The correct answer is: E. Novel oral anticoagulant indefinitely, with periodic reassessment of risk-benefit profile of anticoagulation.

Venous thromboembolism (VTE), which encompasses both deep venous thrombosis (DVT) and pulmonary embolism (PE), affects at least 700,000 people annually in North America, and is the third most common cardiovascular disease following myocardial infarction and stroke.^1-3 The standard treatment for VTE has been low molecular weight heparin (LMWH) bridge to a vitamin K antagonist, typically warfarin, with goal INR of 2-3.^4,5 More recently, several novel anticoagulants, including dabigatran, rivaroxaban, apixaban, and edoxaban, have emerged as suitable alternatives for management of VTE. Designing a treatment strategy requires selecting the appropriate anticoagulant and optimal duration of anticoagulation, with the ultimate goal of minimizing both the incidence of recurrent VTE and clinically significant bleeding events.

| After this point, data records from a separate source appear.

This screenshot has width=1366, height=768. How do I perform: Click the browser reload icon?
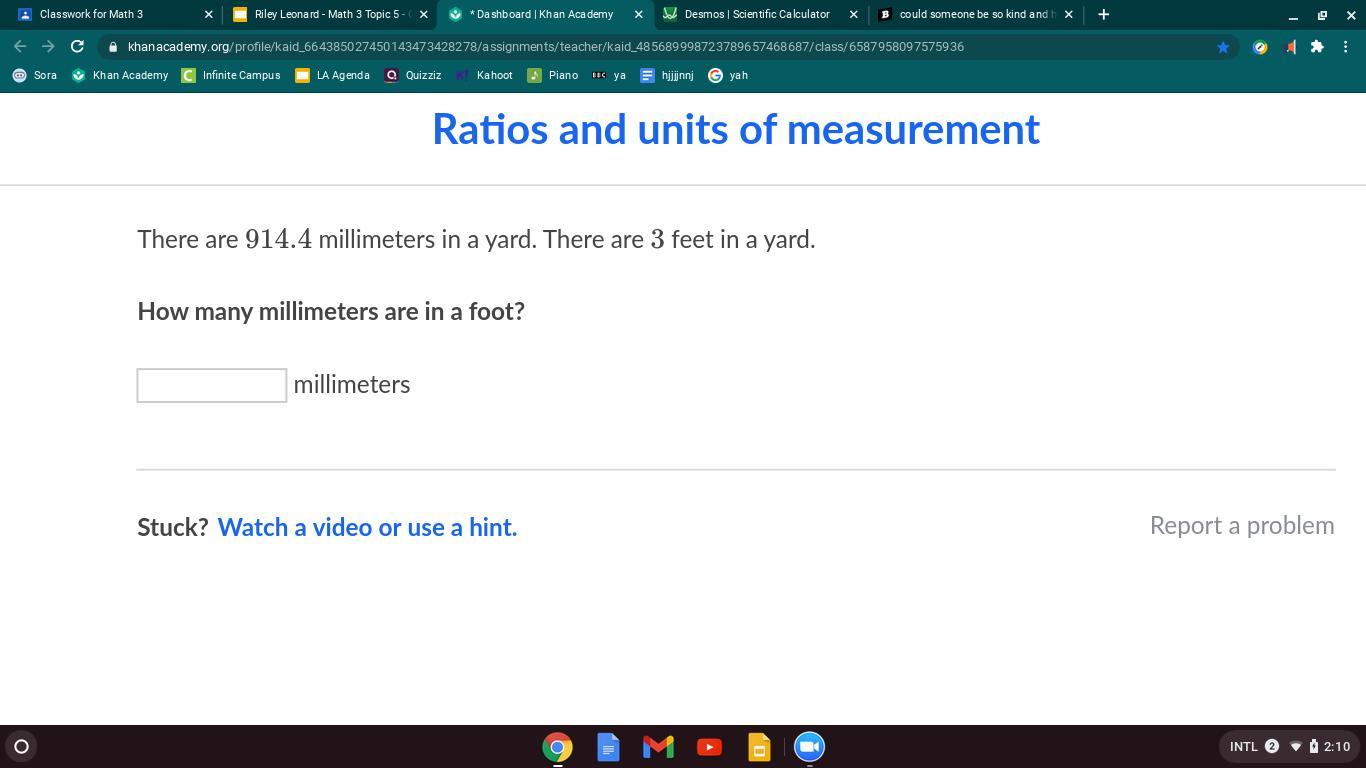coord(77,47)
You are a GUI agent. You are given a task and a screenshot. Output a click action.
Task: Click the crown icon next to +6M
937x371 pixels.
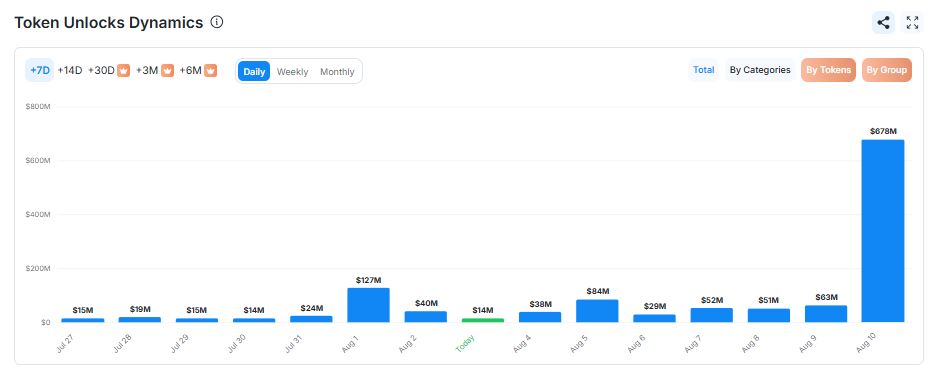(210, 70)
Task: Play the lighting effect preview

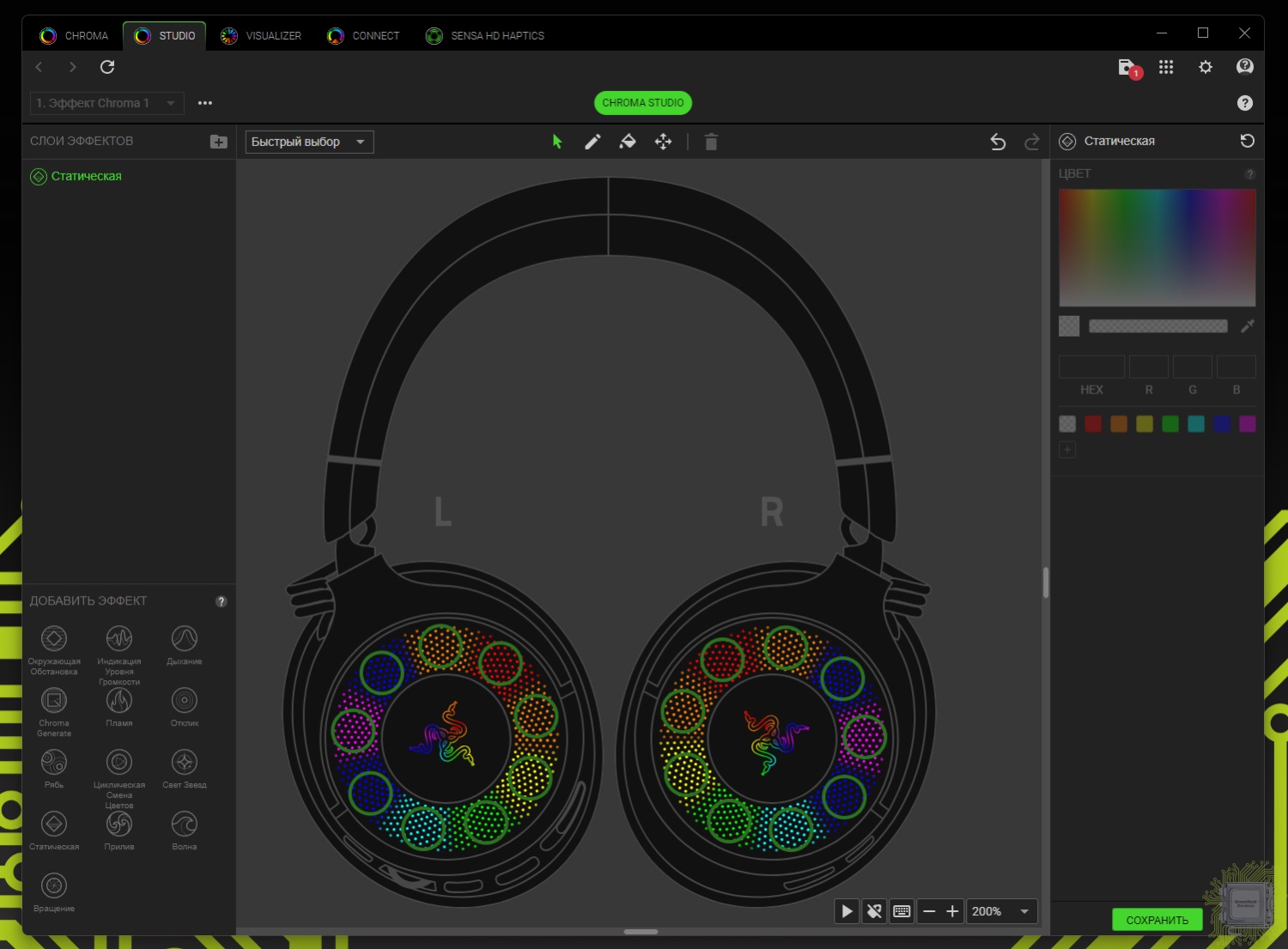Action: pyautogui.click(x=847, y=911)
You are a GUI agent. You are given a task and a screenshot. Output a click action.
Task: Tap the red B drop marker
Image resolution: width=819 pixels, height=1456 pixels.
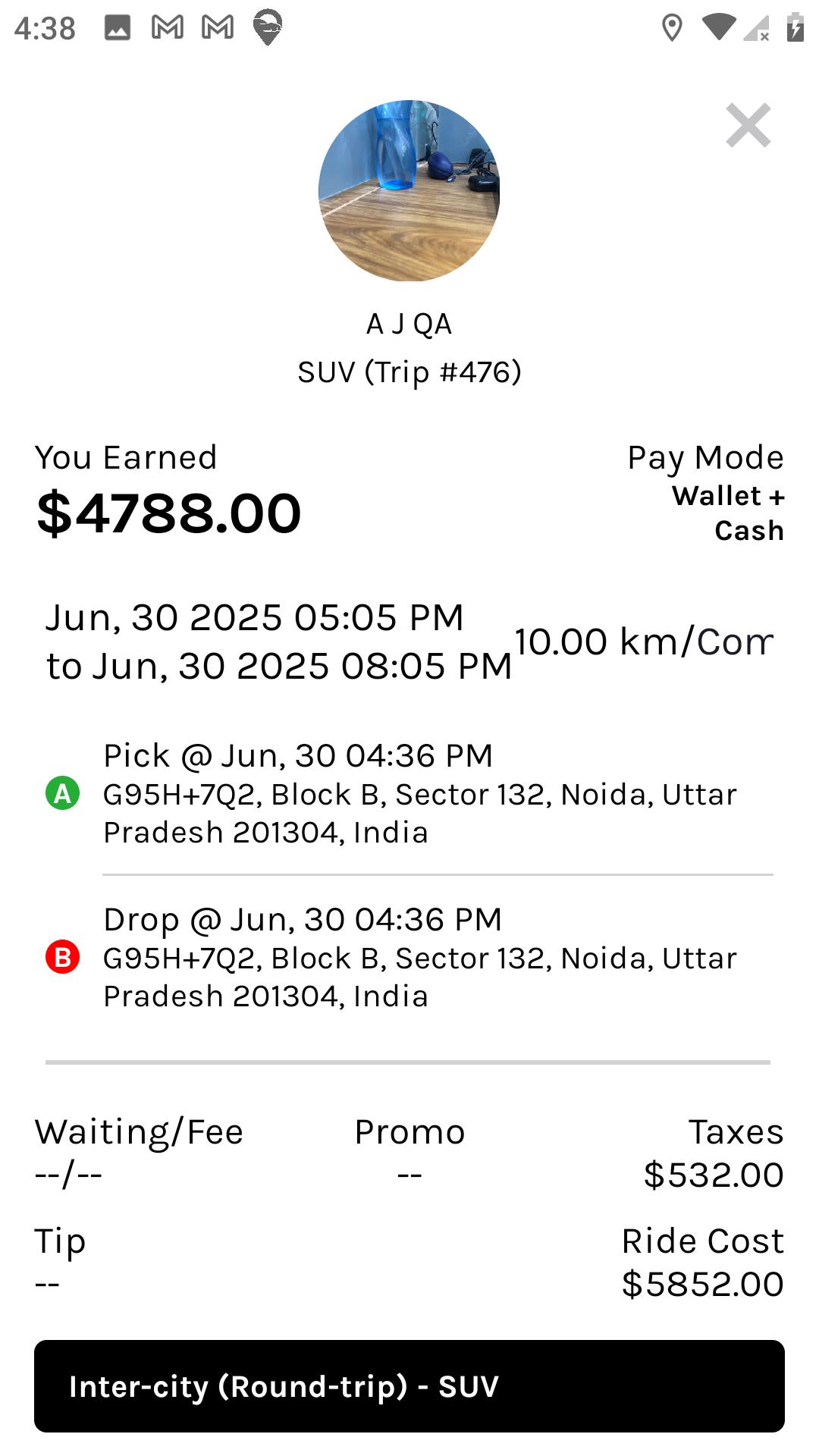pos(63,957)
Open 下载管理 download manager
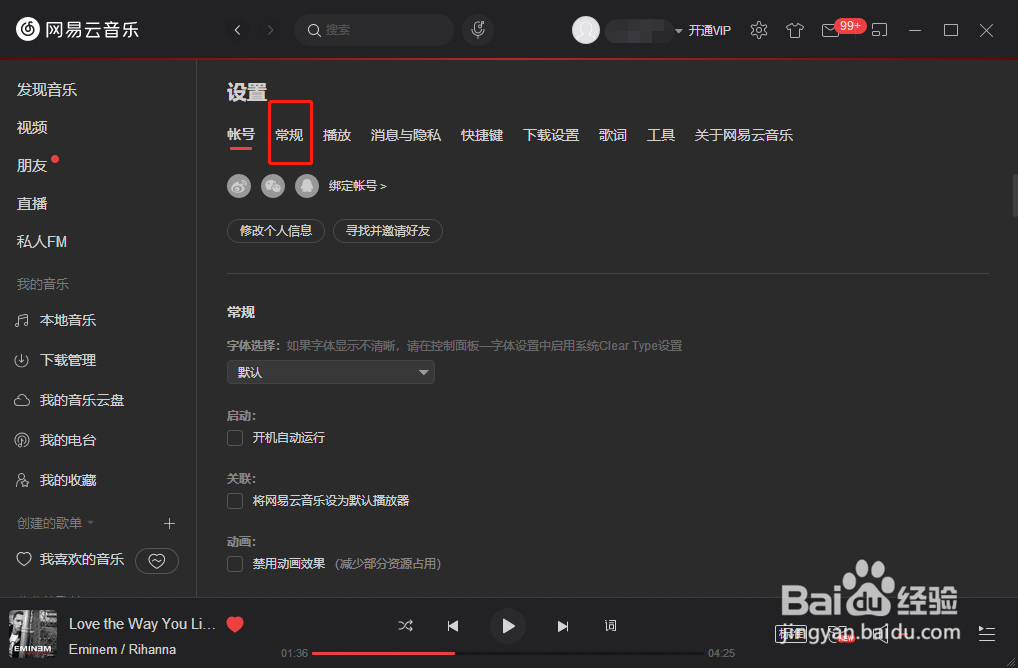The width and height of the screenshot is (1018, 668). [66, 360]
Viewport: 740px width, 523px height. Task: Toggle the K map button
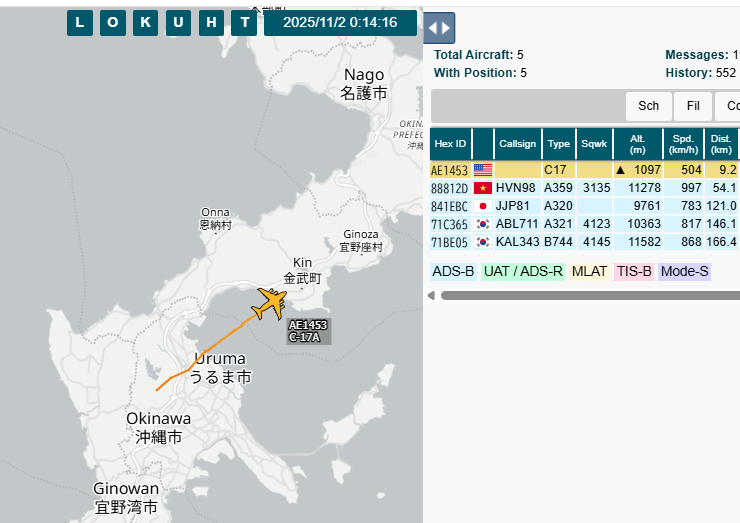pyautogui.click(x=143, y=23)
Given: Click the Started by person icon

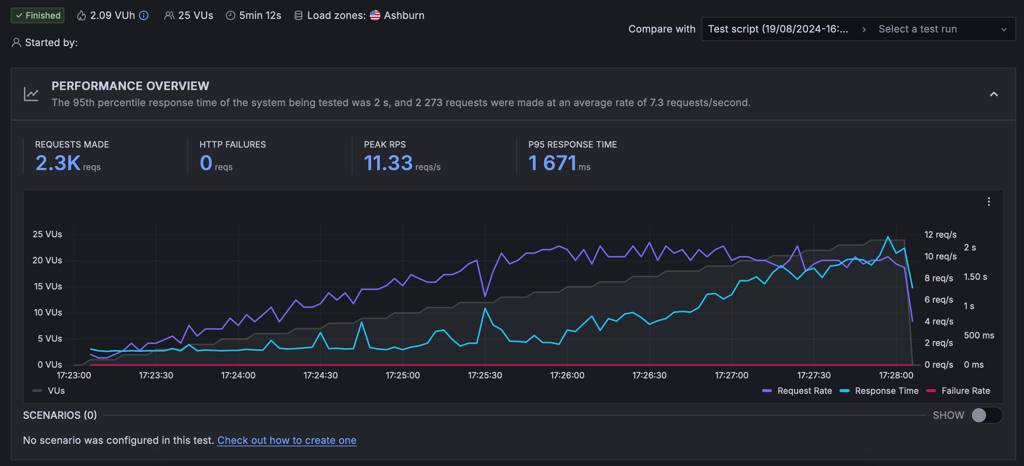Looking at the screenshot, I should tap(16, 42).
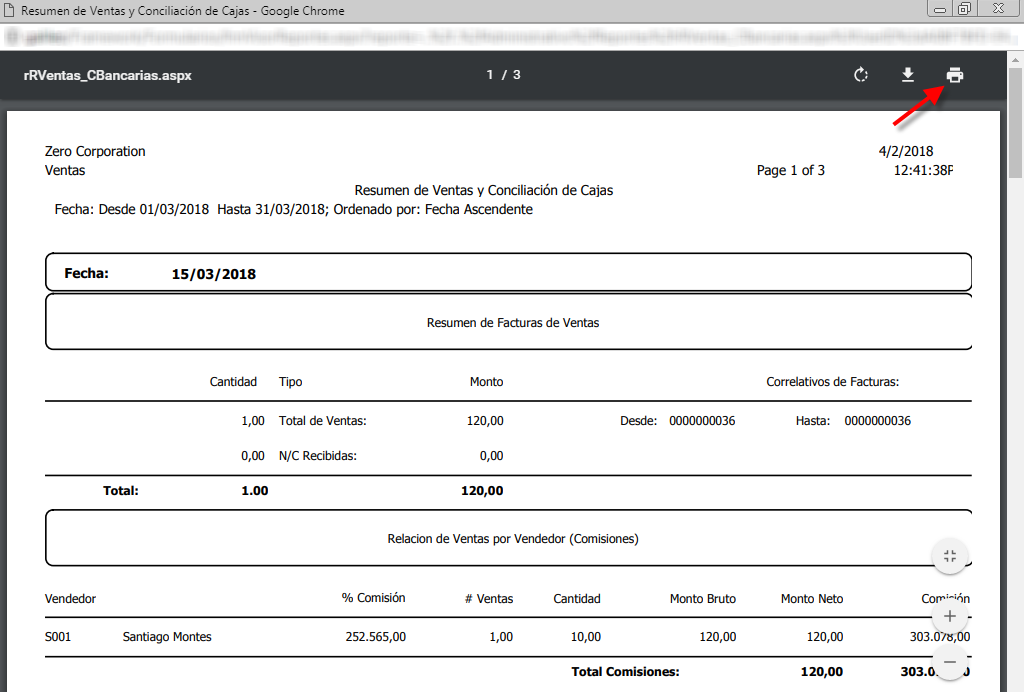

Fortunately, there is a host of new evidence to help guide the choice of anticoagulant, driven in large part by growing interest in the aforementioned novel agents, which do not require routine monitoring of coagulation parameters. Five clinical trials have recently been completed that directly compare the efficacy of individual novel anticoagulants with standard therapy for VTE.^6-10 All of these trials were designed as non-inferiority studies with respect to the primary endpoint of recurrent VTE. The principal safety outcome measured was the incidence of major bleeding events or clinically significant non-major bleeding.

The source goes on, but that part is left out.